Marc Canter pointed to an upcoming conference, the 1st Workshop on Friend of a Friend, Social Networking, and the Semantic Web (also mentioned at RDFWeb and Danny Ayers). I wasn’t sure about a conference focusing primarily on Friend of a Friend, but looking through the Call for Papers topic list, the conference goes beyond the concept of friend of a friend, if we think of this as primarily focusing on people describing their current, active associations. It also has the potential to go beyond, I think, the current understanding of social networks.

Though social networks have past the hot, new meme phase, we’re still trying to figure out everyday uses for these beasties. Or I should say, I’m trying to find practical and unique uses for social networks. If they continue on as they are, they’re really nothing more than a combination of popularity contest, dating service, job search, mini-blog, and Usenet.

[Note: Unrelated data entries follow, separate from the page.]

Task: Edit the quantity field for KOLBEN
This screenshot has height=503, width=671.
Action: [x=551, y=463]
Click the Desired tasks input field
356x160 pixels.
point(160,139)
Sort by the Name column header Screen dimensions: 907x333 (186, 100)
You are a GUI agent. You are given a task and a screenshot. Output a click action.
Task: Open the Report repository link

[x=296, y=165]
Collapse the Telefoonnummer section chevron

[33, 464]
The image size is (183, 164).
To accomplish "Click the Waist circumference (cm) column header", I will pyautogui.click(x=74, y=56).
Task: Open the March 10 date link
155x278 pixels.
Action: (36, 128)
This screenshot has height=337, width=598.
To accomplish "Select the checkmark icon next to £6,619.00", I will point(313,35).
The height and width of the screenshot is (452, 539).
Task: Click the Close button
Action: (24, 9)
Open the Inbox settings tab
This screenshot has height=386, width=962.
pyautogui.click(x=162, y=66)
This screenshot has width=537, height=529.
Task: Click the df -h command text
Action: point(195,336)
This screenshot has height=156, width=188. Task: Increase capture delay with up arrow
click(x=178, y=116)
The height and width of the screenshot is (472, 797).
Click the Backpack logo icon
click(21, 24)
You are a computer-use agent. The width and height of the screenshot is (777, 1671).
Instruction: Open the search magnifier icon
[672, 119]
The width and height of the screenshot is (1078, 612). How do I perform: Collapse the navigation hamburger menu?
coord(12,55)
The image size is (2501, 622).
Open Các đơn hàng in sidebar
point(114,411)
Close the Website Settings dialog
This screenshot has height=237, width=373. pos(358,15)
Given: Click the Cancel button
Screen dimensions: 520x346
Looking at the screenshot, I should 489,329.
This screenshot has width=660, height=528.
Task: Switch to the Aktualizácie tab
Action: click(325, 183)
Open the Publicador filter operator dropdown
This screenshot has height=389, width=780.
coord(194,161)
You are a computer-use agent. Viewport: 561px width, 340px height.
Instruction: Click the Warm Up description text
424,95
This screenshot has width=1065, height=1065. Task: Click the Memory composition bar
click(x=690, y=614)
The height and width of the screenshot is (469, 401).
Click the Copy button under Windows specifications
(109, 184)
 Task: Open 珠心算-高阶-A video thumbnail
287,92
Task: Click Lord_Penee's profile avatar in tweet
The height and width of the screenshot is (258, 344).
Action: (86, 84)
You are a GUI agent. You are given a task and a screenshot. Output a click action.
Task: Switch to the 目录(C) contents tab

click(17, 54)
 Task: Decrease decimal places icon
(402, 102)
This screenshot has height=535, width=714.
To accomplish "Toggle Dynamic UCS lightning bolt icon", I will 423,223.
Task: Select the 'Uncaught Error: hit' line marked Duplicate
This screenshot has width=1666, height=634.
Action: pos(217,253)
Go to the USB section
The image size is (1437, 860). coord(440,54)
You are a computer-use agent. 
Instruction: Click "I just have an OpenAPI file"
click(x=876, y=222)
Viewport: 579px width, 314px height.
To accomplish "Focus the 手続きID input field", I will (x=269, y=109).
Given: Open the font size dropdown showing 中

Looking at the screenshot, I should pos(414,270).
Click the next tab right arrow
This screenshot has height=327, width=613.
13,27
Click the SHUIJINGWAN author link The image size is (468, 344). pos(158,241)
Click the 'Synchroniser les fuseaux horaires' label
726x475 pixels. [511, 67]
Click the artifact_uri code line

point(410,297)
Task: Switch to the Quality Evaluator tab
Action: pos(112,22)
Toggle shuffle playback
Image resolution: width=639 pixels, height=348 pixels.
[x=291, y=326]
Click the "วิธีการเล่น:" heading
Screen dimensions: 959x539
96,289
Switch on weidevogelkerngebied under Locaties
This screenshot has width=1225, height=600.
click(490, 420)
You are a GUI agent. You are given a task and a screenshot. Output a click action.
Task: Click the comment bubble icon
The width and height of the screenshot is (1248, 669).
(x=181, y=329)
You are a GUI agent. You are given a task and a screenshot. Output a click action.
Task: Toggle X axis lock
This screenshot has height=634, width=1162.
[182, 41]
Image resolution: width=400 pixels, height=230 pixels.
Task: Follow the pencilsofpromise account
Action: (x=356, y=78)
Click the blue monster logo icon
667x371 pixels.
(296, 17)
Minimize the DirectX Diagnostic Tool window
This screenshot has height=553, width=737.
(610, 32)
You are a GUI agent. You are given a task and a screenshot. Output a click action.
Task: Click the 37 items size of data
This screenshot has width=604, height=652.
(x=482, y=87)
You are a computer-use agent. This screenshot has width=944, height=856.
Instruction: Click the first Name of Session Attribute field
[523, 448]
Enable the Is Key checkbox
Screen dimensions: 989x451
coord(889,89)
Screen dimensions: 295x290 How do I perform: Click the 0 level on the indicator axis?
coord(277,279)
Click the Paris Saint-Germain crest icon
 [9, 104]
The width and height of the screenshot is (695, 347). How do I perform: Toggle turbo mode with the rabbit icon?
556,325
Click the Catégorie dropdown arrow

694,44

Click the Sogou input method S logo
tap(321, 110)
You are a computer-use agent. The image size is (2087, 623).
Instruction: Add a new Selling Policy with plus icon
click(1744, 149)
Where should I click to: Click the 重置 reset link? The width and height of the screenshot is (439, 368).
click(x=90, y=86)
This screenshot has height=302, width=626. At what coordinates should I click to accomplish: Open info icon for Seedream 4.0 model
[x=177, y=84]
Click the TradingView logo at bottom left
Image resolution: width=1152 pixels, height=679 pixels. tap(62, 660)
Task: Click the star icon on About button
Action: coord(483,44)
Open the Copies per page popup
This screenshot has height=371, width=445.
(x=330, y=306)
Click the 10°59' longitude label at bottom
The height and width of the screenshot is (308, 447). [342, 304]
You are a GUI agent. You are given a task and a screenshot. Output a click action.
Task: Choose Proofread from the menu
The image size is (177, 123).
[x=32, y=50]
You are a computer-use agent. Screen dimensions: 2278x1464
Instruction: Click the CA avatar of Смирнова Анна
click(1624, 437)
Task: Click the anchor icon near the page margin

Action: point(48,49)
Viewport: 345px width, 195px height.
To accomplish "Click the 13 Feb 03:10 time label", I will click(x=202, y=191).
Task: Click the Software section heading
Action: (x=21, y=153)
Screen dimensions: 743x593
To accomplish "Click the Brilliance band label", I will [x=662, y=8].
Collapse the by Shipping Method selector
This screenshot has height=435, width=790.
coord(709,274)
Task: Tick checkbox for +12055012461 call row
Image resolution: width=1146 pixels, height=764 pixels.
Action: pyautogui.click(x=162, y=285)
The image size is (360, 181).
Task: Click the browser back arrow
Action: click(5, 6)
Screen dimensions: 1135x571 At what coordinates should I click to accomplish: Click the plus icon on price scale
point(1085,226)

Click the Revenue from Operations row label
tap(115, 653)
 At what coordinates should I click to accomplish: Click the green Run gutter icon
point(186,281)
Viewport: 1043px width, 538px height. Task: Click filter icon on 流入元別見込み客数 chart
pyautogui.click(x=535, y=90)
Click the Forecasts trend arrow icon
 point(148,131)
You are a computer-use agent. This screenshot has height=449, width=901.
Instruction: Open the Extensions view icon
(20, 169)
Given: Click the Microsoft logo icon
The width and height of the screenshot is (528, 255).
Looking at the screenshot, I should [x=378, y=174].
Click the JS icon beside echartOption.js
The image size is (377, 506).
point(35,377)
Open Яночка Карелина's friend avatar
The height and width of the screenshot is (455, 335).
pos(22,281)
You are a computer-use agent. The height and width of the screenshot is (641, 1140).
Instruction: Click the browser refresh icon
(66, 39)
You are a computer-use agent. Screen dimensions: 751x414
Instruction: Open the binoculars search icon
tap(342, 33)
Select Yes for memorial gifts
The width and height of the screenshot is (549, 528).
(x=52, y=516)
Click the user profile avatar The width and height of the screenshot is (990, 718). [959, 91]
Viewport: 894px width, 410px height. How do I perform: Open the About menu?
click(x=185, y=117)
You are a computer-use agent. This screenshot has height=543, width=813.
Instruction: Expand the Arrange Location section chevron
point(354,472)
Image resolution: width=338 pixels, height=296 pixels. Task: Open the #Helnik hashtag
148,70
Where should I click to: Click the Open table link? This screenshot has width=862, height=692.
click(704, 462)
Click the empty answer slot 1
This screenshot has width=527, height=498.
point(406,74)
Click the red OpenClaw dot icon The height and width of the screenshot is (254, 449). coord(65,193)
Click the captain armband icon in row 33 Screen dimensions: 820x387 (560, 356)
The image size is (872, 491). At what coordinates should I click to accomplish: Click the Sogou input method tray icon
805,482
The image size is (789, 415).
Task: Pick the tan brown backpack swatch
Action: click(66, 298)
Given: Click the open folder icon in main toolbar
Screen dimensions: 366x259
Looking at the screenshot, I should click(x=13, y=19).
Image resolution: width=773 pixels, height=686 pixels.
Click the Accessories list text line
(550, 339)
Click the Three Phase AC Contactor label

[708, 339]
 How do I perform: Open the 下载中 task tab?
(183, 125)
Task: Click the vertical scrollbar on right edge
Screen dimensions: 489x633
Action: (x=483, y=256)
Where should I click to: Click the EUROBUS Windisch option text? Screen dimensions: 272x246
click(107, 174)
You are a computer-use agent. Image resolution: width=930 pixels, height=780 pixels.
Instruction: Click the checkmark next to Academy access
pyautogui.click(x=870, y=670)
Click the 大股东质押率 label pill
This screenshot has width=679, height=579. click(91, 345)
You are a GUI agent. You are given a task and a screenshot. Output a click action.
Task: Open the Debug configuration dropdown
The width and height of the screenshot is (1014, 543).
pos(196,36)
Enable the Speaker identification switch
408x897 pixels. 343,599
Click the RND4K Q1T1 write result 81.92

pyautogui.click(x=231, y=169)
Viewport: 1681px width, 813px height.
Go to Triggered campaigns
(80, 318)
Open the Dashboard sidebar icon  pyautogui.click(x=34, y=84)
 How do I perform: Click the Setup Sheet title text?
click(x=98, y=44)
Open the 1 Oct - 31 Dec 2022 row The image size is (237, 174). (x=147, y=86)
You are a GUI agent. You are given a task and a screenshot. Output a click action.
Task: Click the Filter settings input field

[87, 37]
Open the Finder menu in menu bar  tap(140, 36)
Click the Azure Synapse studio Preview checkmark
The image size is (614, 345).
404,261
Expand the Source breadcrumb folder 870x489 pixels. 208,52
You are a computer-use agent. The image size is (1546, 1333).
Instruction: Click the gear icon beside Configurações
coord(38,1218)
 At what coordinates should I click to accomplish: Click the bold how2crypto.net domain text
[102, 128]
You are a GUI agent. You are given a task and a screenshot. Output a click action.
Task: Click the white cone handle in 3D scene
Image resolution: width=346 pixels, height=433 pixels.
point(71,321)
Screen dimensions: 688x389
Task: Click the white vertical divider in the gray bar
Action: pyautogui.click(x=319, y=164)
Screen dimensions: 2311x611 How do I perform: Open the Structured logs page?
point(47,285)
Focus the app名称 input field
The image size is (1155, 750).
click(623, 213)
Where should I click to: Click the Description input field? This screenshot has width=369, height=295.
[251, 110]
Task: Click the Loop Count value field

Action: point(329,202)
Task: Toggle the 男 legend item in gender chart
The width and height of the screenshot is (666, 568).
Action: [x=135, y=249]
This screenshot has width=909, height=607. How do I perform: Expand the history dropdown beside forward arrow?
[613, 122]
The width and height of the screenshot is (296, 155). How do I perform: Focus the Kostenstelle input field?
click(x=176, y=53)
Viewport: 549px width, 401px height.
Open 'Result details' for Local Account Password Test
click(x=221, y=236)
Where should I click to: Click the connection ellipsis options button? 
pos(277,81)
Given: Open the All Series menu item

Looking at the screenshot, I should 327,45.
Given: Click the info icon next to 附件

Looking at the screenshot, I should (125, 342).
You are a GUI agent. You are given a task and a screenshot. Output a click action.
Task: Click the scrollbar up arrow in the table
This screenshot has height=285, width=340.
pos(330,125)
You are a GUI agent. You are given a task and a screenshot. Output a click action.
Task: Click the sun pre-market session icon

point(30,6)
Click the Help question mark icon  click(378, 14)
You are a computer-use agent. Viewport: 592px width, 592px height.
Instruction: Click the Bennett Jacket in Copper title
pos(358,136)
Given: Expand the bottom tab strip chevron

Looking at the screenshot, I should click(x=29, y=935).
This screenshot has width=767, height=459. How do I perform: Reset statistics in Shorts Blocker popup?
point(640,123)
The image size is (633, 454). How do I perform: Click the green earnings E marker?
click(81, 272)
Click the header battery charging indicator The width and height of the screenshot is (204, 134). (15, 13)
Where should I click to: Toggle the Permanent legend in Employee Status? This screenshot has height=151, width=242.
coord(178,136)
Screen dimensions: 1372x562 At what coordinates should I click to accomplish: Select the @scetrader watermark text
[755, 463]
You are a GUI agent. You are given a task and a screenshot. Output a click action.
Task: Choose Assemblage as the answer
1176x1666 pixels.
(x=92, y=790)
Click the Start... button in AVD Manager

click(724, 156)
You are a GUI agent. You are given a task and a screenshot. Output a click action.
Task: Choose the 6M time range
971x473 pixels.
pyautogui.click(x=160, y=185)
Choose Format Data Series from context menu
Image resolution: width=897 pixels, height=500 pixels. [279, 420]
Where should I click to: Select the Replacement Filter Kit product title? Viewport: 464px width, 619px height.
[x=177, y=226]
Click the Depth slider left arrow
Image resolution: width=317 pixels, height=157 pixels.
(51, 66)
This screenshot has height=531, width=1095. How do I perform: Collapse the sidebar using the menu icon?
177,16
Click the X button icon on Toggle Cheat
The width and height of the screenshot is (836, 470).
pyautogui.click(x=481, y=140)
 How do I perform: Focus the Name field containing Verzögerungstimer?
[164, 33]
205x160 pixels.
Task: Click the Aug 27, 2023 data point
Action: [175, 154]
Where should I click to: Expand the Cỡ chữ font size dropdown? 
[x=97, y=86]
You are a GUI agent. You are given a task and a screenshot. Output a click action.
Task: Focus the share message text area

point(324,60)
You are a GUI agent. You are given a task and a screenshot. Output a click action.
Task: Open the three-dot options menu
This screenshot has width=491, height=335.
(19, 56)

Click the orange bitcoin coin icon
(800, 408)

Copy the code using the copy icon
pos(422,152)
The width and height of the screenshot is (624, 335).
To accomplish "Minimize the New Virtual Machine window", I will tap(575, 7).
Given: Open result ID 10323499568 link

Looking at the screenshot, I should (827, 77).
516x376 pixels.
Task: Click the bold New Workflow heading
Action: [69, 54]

However, the thought of associations defined online in a format that can be mined using standard technologies has a great deal of appeal–and not just within the context of making associations for jobs or professional advancement. If we look at FOAF as a way of enabling open source social networks, and then extend the definition of social networks to include passive associations rather than, or in addition to, active associations–then we have something really unique, and rather exciting.

For instance, I’ve been trying for the last year to find out what happened to others who graduated in 1986 with computer science degrees from Central Washington University. The Alumni directory of CWU isn’t particularly useful because it mainly lists information about people who actively post some new events about themselves, and most of us don’t. I also don’t have access to classmates’ addresses (the Alumni association is wary of giving these out); even if I did, I would hesistate to send them notes because I wouldn’t be sure if these people would want the contact with their old classmates.

If I modify my FOAF file to include information about me attending Central Washingtion University and getting a degree in Computer Science in 1986, this is a node, albeit a passive one, in an existing social network comprised of people who I went to school with. Now if this information were specifically searchable, someone else wanting to connect up with fellow classmates would find my information, including my email address, and they could send me an email, saying hi.

How is this different than the means I have today to connect up with others of my old class? It differs in two important ways:

First of all, the information is publicly available and searchable on the Net. Not only that, but it’s also constrained to specific assertions: I have a degree in computer science; this degree is from Central Washington University; I received this degree in 1986. Someone searching on just these assertions would find my data, rather than get 10,000 records back with a lot of accidental associations based on random scraping of pages in Google.

Secondly, and most importantly, by putting this information into my FOAF file I am acknowledging that I am a part of this particular social network, with an implication that I would welcome associations from other members of this same network. It is a passive node in the network, true; but with FOAF/RDF/OWL and data mining, these passive associations can be converted to active ones in the future.

Orkut leaves me lukewarm and Friendster leaves me cold. Even the Semantic Web doesn’t do much more than elicit a relatively unenthusiastic “yeah, smart shit” out of me. But give me this functionality in the future and I’ll dance from dawn to dusk.

Hopefully Workshops such as this one in Ireland (oh, I’d love to go), will help make this functionality a reality.